Format the records between the lines holding "I will coord(13,25)." and "Action: point(307,347)", inclusive, as a two-column CSV with the header input,output and one row per record. Put each record's text under input and its answer under output, each in a single quoted field, with line breaks replaced by spaces.

#####

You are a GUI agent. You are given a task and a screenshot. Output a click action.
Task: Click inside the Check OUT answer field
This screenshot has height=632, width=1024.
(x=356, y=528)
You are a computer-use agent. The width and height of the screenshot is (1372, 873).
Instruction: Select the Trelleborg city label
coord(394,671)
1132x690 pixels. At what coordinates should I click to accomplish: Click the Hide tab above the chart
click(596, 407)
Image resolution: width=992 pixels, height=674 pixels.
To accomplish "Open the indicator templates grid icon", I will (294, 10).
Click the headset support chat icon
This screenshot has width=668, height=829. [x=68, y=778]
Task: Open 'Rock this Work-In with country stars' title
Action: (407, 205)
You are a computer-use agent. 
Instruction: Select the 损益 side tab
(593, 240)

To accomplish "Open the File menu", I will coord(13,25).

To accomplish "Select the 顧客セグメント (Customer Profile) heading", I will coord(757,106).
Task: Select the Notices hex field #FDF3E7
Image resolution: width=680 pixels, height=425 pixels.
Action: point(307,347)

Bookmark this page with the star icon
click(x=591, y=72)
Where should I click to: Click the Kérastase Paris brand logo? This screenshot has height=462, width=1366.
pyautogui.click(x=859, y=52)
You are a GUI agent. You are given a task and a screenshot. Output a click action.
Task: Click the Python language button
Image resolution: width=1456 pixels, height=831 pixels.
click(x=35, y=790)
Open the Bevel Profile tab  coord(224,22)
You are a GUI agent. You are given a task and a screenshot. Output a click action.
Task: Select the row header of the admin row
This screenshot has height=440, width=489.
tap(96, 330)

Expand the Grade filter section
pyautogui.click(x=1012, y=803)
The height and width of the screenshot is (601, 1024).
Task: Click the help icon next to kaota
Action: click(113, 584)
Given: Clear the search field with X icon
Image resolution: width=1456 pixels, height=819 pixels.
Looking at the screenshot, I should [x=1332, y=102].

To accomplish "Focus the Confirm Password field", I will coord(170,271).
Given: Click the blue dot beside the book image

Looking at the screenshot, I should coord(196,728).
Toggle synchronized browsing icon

#####

Task result ::
input,output
"To accomplish ""Open the File menu"",","I will coord(13,25)."
"To accomplish ""Select the 顧客セグメント (Customer Profile) heading"",","I will coord(757,106)."
"Task: Select the Notices hex field #FDF3E7 Image resolution: width=680 pixels, height=425 pixels.","Action: point(307,347)"